START TEXT SECTION

The UC San Diego and Chonnam National University in Korea researchers’ paper has been published in the journal Joule.

Under UV light, the phosphor emits either green-yellow or blue light depending on the chemical activator mixed in. Image Credit: Photos by David Baillot/UC San Diego Jacobs School of Engineering. Click image for the largest view.

Phosphors, which are substances that emit light, are one of the key ingredients to make white LEDs. They are crystalline powders that absorb energy from blue or near-UV light and emit light in the visible spectrum. The combination of the different colored light creates white light.

The phosphors used in many commercial white LEDs have several disadvantages, however. Many are made of rare-earth elements, which are expensive, and some are difficult to manufacture. They also produce LEDs with poor color quality.

The new phosphor that avoids these issues, made of the elements strontium, lithium, aluminum and oxygen (a combination dubbed “SLAO”), was discovered using a systematic, high-throughput computational approach developed in the lab of Shyue Ping Ong, a nanoengineering professor at the UC San Diego Jacobs School of Engineering and lead principal investigator of the study.

END TEXT SECTION
START INFORMATION GIVEN

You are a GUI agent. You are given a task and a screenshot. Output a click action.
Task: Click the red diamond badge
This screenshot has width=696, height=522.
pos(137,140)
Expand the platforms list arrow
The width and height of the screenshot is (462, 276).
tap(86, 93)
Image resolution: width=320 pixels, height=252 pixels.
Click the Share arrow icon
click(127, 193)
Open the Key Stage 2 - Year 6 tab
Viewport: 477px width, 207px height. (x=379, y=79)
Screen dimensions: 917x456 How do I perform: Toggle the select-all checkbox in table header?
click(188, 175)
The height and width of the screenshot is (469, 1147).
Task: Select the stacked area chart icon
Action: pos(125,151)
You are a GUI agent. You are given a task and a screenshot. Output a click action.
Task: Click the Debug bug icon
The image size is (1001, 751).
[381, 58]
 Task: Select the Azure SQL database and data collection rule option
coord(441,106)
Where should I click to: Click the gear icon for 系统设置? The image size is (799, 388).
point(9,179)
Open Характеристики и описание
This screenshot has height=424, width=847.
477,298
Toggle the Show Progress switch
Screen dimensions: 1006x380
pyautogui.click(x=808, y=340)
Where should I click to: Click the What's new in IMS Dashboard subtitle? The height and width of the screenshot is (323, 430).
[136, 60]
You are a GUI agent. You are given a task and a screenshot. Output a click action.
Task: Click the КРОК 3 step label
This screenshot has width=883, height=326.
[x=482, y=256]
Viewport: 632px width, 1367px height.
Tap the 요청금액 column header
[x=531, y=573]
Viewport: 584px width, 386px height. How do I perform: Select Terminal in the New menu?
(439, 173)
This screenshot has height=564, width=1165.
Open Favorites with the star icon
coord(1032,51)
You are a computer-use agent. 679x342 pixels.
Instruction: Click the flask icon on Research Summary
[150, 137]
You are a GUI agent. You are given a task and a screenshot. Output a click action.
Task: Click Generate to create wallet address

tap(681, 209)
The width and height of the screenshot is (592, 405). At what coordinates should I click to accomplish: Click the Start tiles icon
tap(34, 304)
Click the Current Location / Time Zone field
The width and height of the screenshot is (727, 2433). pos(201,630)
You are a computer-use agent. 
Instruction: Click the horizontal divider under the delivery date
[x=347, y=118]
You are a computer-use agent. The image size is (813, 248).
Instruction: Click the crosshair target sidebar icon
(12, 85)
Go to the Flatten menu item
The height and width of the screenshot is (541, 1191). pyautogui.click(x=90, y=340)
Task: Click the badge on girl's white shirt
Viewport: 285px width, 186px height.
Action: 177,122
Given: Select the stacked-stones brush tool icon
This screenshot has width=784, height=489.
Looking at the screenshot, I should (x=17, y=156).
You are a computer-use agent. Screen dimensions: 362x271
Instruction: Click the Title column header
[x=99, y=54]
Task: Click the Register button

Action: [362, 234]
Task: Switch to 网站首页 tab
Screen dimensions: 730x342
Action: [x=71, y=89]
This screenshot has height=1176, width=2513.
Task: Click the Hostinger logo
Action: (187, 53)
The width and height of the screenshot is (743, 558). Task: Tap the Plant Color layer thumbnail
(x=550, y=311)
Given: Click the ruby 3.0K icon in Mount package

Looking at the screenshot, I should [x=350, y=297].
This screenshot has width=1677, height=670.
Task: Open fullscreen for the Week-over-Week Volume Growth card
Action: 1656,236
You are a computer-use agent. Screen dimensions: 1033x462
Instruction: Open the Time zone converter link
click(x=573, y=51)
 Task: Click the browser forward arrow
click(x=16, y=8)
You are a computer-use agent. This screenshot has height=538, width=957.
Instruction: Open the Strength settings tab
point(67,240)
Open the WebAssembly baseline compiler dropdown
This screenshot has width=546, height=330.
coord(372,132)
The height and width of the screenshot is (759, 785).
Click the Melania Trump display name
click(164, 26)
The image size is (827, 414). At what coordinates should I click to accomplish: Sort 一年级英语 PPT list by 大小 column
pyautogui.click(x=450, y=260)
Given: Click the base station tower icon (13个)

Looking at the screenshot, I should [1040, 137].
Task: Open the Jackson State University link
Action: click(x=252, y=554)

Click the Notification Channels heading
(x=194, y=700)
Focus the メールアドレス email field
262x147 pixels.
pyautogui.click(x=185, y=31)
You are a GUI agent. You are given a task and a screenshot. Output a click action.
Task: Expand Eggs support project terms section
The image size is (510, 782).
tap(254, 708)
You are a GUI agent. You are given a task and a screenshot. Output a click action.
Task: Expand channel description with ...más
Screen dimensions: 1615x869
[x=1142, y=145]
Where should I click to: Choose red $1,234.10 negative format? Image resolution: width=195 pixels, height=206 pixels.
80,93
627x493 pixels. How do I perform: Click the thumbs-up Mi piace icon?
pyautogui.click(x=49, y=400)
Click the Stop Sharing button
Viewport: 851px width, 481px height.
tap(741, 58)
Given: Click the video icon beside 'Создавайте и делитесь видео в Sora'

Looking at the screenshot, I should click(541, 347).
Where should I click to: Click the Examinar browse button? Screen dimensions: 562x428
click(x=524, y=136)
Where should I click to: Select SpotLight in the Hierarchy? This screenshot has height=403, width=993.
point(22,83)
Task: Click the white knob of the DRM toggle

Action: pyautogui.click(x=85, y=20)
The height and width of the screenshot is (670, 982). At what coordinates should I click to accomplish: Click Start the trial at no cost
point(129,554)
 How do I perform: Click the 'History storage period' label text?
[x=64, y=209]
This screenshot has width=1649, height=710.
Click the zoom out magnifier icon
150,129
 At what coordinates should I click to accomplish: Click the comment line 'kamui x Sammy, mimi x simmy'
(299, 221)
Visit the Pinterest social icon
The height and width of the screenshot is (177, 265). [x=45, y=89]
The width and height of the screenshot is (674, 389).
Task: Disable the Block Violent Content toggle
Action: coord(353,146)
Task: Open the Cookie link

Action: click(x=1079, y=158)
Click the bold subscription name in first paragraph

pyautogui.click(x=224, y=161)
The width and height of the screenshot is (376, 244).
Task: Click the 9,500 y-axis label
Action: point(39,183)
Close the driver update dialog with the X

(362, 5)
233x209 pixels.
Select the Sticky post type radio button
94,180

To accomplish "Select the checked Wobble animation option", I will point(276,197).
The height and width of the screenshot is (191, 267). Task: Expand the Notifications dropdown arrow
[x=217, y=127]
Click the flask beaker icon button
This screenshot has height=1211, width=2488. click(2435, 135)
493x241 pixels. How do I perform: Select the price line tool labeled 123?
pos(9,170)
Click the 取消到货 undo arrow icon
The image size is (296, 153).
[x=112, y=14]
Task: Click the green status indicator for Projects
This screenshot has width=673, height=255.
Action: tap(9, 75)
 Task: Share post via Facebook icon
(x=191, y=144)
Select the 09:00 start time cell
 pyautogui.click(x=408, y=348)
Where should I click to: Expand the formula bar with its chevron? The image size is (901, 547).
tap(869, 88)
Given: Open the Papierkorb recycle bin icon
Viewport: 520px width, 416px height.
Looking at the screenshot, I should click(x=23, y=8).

END INFORMATION GIVEN

## REQUIRED WORK
- a) According to the phosphor text, which elements make up the new phosphor called "SLAO"?
- b) Reproduce the entries from the line containing "Task: Share post via Facebook icon" through the last entry, swapping "icon" for "button" and leaving everything else unchanged.

## THE SOLUTIONS
- a) Strontium, lithium, aluminum and oxygen.

- b)
 Task: Share post via Facebook button
(x=191, y=144)
Select the 09:00 start time cell
 pyautogui.click(x=408, y=348)
Where should I click to: Expand the formula bar with its chevron? The image size is (901, 547).
tap(869, 88)
Given: Open the Papierkorb recycle bin button
Viewport: 520px width, 416px height.
Looking at the screenshot, I should click(x=23, y=8).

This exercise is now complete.